» THE PROBLEM
All lines in the records that carry the string "Select" are to be shown.
=== RECORDS SUPPLIED ===
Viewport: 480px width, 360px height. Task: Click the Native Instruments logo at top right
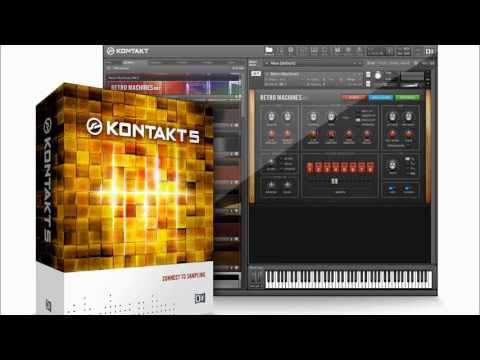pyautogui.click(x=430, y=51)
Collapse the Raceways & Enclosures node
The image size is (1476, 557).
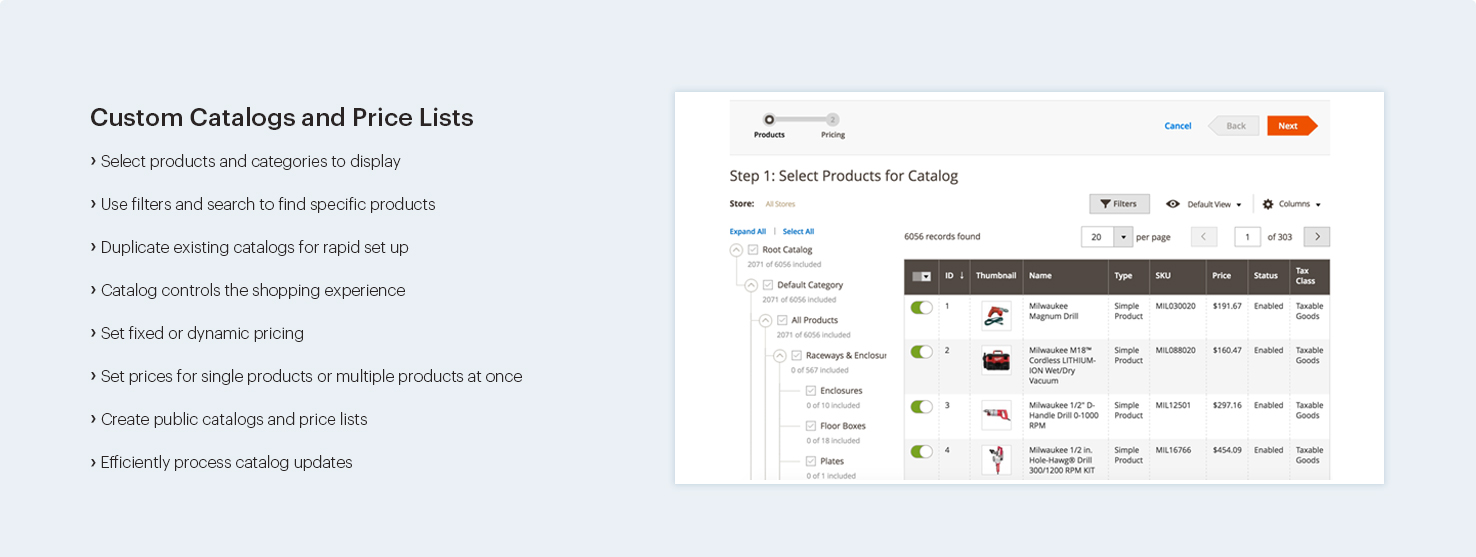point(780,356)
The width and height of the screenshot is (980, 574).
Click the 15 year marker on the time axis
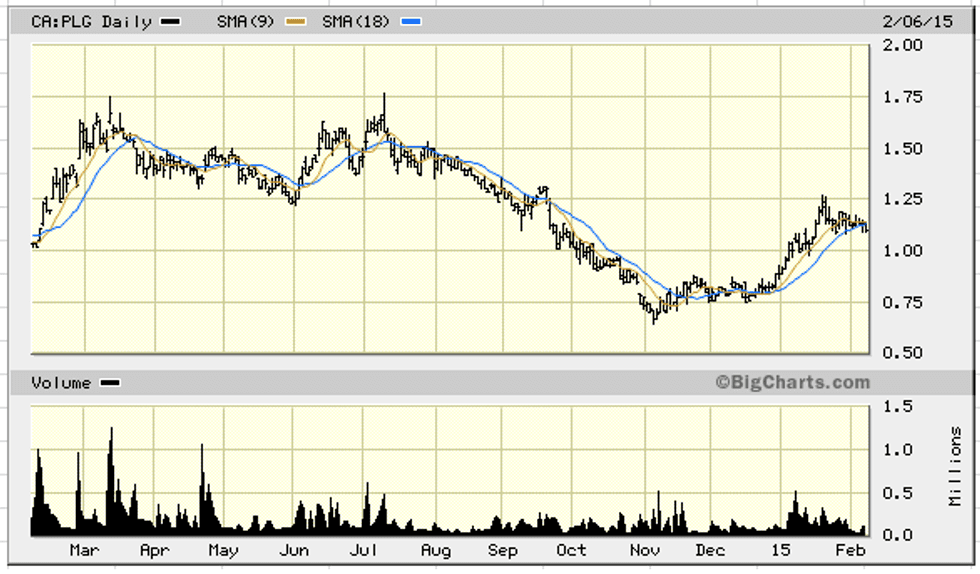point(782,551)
===
=== RECORDS SUPPLIED ===
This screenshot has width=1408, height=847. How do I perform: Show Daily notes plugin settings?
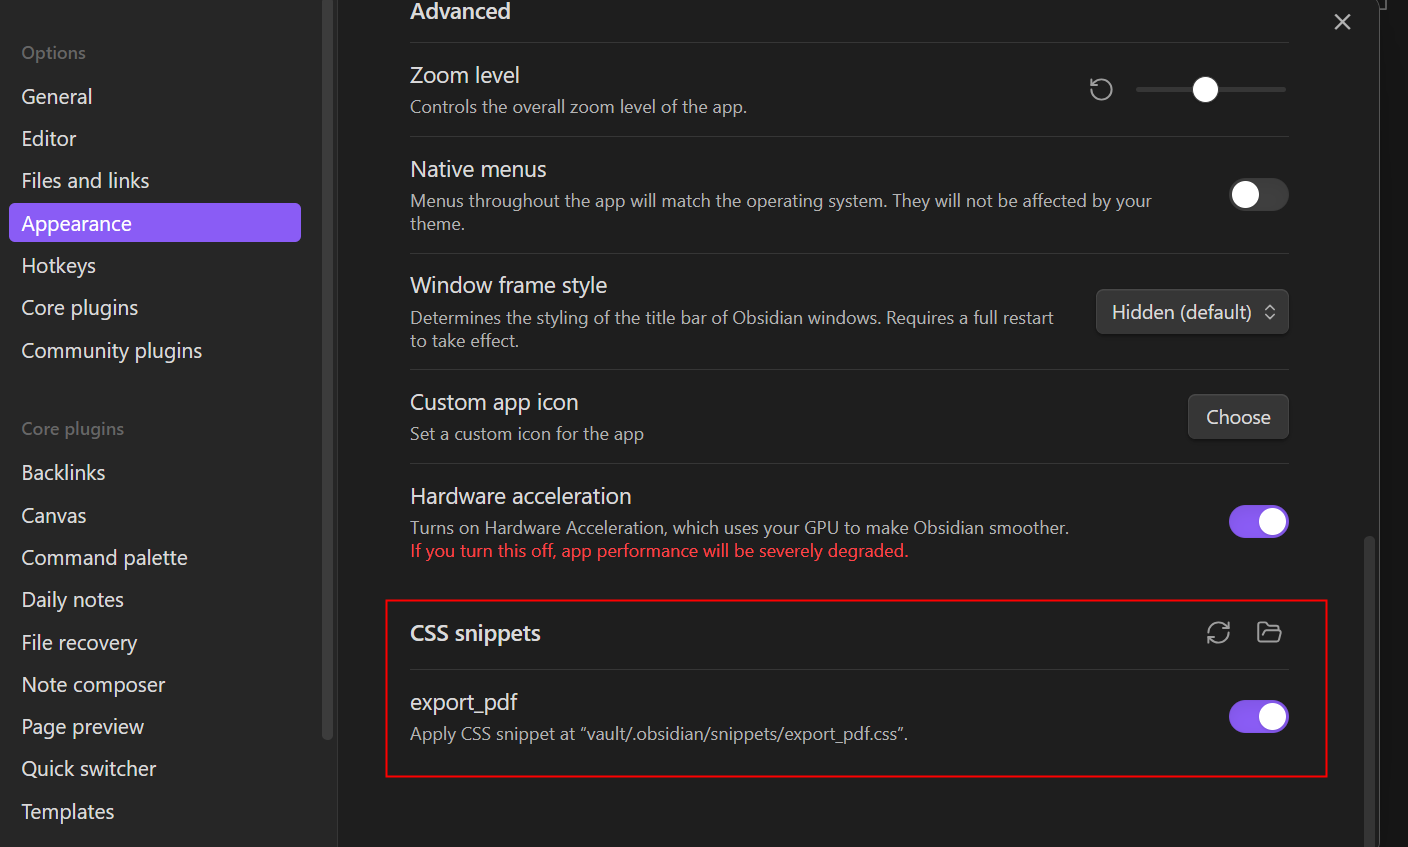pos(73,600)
===
=== RECORDS SUPPLIED ===
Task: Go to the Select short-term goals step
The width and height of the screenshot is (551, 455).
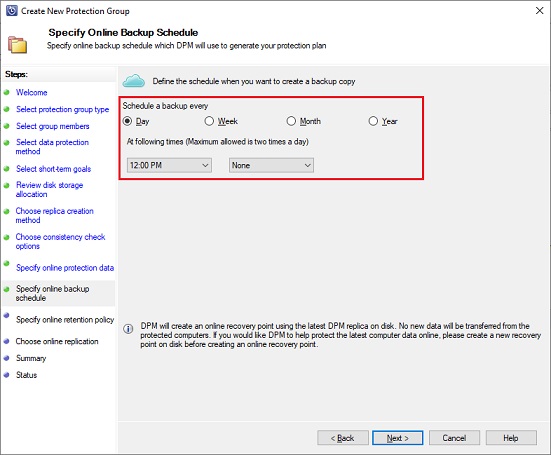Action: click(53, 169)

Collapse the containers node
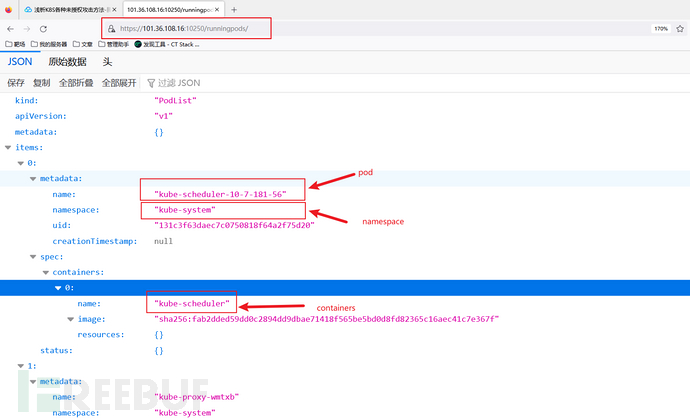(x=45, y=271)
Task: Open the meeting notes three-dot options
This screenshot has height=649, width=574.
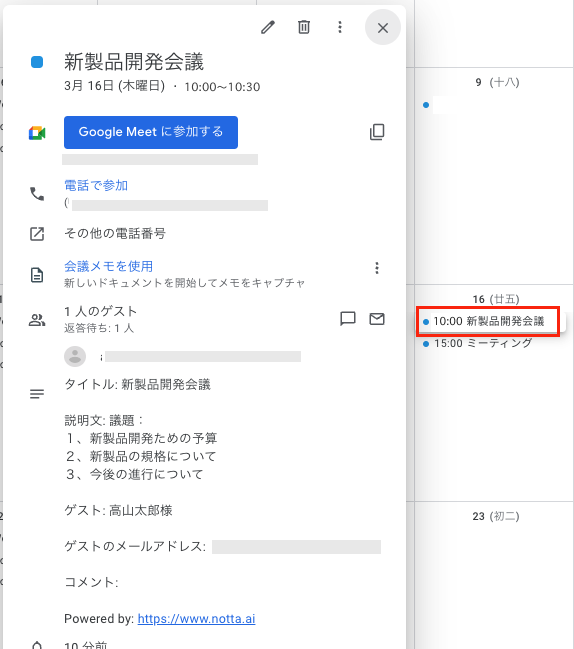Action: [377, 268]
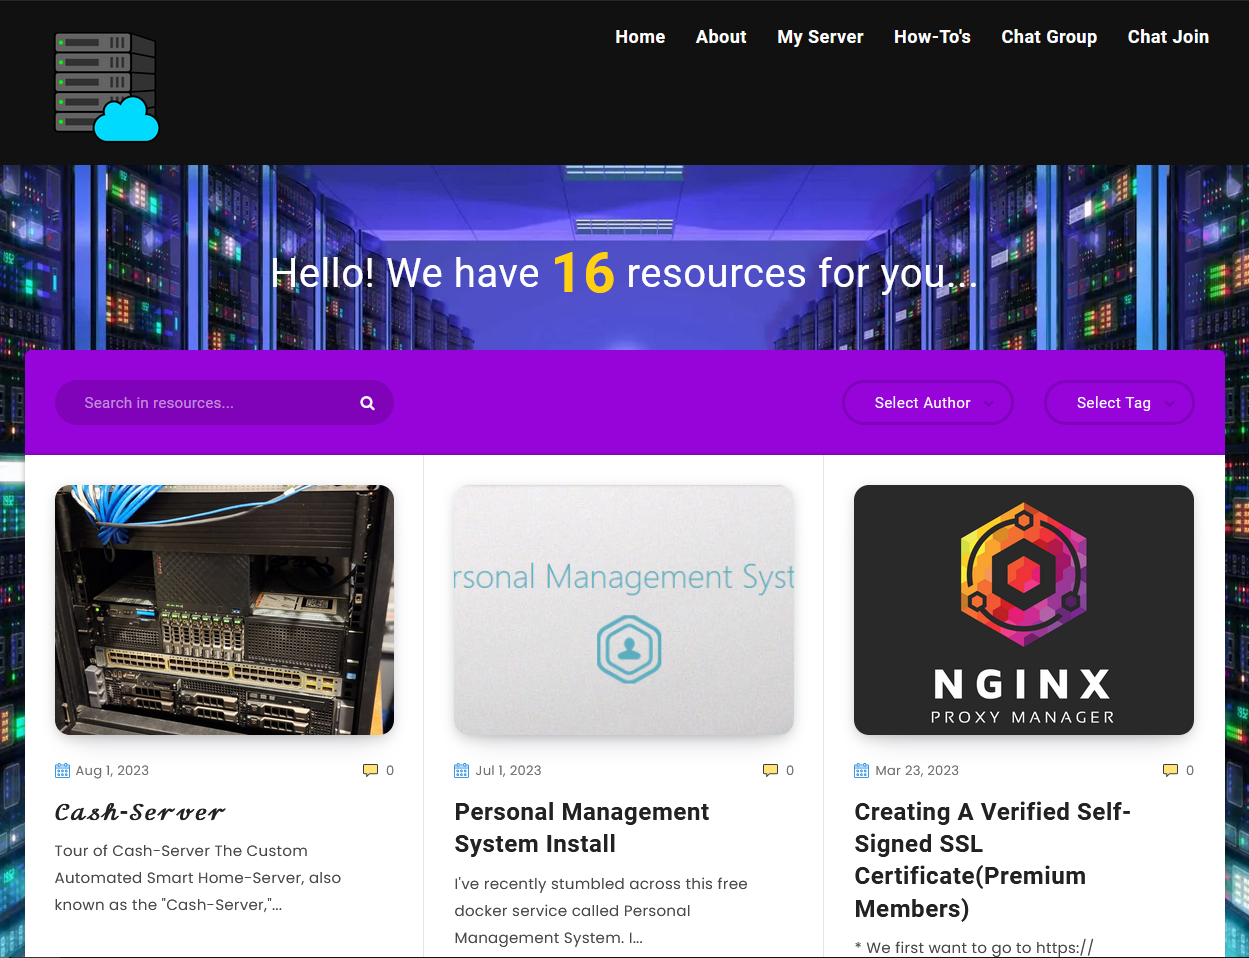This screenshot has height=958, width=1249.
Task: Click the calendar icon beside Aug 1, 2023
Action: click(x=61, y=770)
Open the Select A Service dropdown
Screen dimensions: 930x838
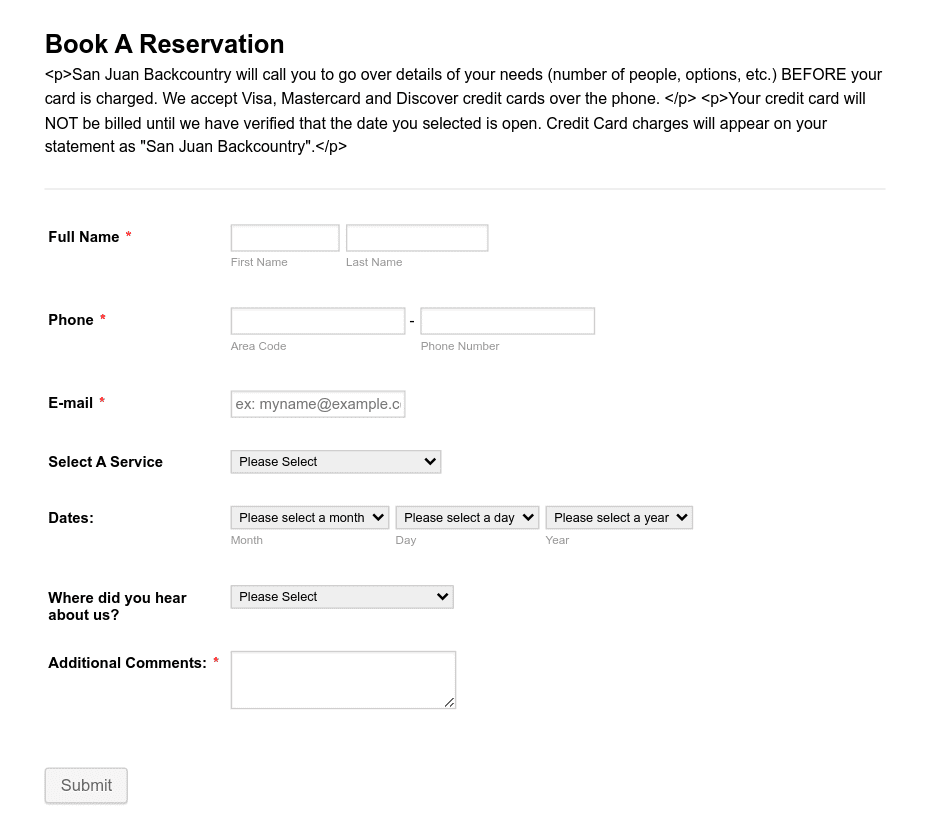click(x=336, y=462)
===
» EXPECTED ANSWER
Task: Go to the Select short-term goals step
Open the Select A Service dropdown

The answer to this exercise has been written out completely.